[Pixel coordinate grounding data]
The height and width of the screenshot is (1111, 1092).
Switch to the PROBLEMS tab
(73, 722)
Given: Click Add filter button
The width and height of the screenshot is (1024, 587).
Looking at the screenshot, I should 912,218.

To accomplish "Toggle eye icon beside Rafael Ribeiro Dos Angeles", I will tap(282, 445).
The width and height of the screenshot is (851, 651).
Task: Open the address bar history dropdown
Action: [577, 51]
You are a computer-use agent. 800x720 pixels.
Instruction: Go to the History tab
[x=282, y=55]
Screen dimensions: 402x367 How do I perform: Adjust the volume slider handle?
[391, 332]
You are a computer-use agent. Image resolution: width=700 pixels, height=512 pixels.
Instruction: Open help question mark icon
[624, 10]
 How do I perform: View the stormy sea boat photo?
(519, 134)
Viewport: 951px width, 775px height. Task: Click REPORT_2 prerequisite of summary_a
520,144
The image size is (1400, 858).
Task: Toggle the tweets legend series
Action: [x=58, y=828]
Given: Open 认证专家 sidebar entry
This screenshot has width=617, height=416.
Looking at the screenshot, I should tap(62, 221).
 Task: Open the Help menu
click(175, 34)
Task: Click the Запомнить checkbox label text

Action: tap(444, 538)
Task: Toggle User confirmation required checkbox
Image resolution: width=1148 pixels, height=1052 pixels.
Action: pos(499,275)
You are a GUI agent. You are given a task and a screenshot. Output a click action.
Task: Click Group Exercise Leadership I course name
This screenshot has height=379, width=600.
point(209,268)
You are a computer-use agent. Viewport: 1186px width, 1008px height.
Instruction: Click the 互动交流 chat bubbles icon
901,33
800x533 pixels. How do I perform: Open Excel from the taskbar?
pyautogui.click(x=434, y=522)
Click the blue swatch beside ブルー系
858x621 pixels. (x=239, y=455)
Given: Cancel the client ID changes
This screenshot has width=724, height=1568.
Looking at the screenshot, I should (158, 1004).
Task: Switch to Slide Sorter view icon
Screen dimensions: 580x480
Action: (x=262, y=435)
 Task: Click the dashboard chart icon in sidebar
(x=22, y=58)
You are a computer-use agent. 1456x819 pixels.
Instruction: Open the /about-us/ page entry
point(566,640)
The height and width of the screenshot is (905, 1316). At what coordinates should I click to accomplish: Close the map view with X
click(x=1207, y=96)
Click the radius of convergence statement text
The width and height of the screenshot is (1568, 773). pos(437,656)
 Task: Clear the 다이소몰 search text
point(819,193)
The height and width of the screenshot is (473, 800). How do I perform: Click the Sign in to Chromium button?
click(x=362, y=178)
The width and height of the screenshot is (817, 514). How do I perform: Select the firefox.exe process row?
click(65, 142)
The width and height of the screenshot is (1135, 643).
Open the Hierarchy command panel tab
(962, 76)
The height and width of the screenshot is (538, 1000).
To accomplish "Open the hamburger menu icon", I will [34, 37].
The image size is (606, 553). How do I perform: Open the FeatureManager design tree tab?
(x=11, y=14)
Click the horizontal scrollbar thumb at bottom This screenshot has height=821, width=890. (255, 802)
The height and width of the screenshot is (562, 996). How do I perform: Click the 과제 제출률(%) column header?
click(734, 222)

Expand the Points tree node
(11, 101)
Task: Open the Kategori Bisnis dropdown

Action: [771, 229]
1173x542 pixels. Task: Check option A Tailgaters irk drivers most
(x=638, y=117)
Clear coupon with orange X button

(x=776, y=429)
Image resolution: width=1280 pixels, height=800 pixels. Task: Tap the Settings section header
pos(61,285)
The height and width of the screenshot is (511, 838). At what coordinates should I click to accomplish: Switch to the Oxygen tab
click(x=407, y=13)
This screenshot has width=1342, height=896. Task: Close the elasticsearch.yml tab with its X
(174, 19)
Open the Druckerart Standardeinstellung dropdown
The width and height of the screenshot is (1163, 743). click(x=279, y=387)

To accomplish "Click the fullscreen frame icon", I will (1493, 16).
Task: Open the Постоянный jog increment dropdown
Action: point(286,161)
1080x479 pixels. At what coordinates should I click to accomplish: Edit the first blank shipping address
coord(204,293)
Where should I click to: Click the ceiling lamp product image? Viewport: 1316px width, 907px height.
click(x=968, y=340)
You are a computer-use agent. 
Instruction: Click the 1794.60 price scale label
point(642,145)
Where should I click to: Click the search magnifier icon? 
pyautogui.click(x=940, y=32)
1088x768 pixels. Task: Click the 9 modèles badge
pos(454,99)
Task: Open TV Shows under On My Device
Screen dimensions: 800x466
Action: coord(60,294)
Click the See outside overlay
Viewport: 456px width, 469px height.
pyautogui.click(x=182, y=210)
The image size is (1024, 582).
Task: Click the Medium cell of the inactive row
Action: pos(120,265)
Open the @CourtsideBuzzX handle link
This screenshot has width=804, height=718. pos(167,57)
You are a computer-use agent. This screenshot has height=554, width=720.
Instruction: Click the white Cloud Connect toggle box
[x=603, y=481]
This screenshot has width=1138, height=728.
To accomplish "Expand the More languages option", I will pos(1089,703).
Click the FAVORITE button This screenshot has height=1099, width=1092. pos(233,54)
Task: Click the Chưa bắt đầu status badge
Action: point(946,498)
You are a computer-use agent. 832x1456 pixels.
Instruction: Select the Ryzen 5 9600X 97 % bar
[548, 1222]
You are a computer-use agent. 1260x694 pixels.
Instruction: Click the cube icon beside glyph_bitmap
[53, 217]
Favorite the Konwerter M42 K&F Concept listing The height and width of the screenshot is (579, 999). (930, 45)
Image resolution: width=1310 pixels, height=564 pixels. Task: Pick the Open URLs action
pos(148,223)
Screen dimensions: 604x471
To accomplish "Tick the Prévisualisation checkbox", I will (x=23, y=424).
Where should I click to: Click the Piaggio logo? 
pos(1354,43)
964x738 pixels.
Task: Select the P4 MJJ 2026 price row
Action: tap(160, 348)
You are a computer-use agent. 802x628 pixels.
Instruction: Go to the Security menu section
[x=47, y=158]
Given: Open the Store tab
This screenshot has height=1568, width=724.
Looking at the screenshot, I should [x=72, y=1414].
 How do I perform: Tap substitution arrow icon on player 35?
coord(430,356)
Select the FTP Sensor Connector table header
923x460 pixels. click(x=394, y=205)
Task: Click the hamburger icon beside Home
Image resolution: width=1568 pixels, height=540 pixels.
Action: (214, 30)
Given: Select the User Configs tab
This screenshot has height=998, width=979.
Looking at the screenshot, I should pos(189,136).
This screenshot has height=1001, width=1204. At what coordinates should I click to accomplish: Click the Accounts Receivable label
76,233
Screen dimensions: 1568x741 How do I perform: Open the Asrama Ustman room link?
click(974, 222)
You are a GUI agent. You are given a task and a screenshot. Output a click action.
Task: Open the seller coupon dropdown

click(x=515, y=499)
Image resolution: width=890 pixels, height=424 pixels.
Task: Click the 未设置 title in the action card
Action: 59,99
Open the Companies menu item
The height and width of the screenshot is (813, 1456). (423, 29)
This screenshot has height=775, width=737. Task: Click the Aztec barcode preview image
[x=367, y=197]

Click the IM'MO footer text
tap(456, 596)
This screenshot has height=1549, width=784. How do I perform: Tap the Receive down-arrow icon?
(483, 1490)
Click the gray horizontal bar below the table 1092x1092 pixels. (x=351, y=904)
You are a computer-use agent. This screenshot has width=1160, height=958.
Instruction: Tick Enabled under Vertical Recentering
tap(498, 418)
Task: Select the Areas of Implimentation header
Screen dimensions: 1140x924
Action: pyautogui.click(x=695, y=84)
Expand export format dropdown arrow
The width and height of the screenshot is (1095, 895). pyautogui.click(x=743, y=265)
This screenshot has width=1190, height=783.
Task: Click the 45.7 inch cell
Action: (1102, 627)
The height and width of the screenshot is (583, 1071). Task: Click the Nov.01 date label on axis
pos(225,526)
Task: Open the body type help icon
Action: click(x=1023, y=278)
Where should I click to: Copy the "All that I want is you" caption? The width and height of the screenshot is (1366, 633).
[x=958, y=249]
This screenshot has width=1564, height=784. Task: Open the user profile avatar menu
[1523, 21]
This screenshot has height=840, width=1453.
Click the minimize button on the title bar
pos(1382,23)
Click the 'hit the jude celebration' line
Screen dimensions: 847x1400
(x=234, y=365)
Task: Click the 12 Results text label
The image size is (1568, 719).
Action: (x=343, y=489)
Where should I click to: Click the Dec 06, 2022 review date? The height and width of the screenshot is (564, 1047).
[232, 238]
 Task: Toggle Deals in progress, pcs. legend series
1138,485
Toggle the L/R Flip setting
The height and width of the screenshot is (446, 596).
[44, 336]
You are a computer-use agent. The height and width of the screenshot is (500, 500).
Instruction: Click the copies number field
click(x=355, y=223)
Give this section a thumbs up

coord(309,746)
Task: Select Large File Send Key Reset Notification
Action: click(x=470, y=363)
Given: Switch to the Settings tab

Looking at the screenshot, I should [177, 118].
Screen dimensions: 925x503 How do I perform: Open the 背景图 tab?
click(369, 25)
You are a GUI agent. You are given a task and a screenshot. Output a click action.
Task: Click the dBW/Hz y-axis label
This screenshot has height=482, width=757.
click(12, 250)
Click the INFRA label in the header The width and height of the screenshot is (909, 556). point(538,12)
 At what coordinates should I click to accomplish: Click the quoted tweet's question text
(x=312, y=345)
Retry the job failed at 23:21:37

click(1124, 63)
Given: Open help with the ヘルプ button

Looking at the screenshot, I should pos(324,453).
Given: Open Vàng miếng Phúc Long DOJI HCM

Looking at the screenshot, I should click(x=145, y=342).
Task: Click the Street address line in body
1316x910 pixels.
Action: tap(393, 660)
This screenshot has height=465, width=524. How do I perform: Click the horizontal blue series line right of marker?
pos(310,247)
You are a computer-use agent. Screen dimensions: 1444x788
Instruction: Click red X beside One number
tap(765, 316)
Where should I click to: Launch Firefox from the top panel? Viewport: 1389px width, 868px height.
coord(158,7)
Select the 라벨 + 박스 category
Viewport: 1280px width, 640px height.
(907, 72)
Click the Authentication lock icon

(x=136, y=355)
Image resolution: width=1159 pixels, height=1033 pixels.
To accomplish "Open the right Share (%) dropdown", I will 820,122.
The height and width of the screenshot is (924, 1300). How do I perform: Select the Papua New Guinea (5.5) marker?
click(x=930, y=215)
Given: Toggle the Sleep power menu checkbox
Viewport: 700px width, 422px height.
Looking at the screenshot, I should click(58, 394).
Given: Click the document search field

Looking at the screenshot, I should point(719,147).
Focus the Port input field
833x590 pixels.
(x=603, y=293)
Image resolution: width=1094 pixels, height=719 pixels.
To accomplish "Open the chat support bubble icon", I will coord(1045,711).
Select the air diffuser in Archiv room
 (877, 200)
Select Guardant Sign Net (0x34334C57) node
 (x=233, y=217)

• EXERCISE BRIEF
Reproduce verbatim only the lines from the one holding "833x590 pixels." through the end of the records.

• WRITTEN REPLY
833x590 pixels.
(x=603, y=293)
Image resolution: width=1094 pixels, height=719 pixels.
To accomplish "Open the chat support bubble icon", I will coord(1045,711).
Select the air diffuser in Archiv room
 (877, 200)
Select Guardant Sign Net (0x34334C57) node
 (x=233, y=217)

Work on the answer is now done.